Element and text location records:
——————
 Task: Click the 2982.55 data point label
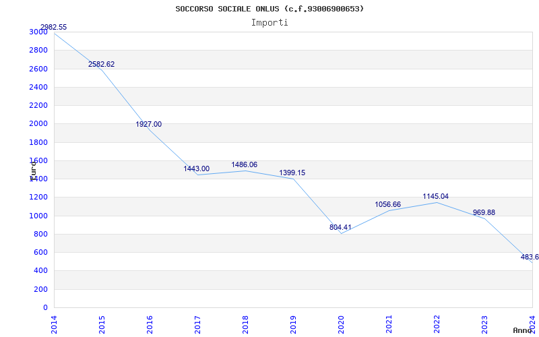click(53, 28)
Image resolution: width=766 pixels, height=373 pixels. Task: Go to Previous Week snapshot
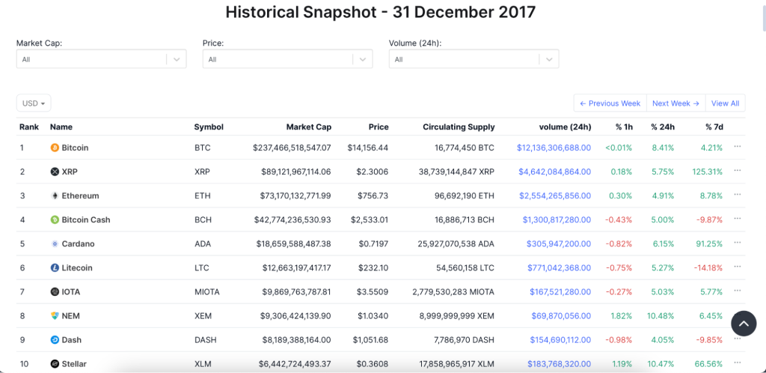(610, 103)
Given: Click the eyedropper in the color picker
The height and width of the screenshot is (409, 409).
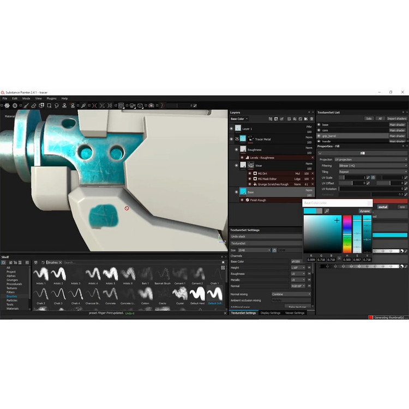Looking at the screenshot, I should click(327, 210).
——————
- **Exercise directions**: Render everything from the line containing "Image resolution: width=766" down to the end of the records as a two-column CSV with the columns request and answer, one row per request. Put each request's text and its answer in a single quoted field each, with line breaks replaced by spaces, and leave the pictures out.

- **Exercise answer**:
request,answer
"Image resolution: width=766 pixels, height=373 pixels. Task: Go to Previous Week snapshot","(610, 103)"
"Given: Click the eyedropper in the color picker The height and width of the screenshot is (409, 409).","Looking at the screenshot, I should click(327, 210)."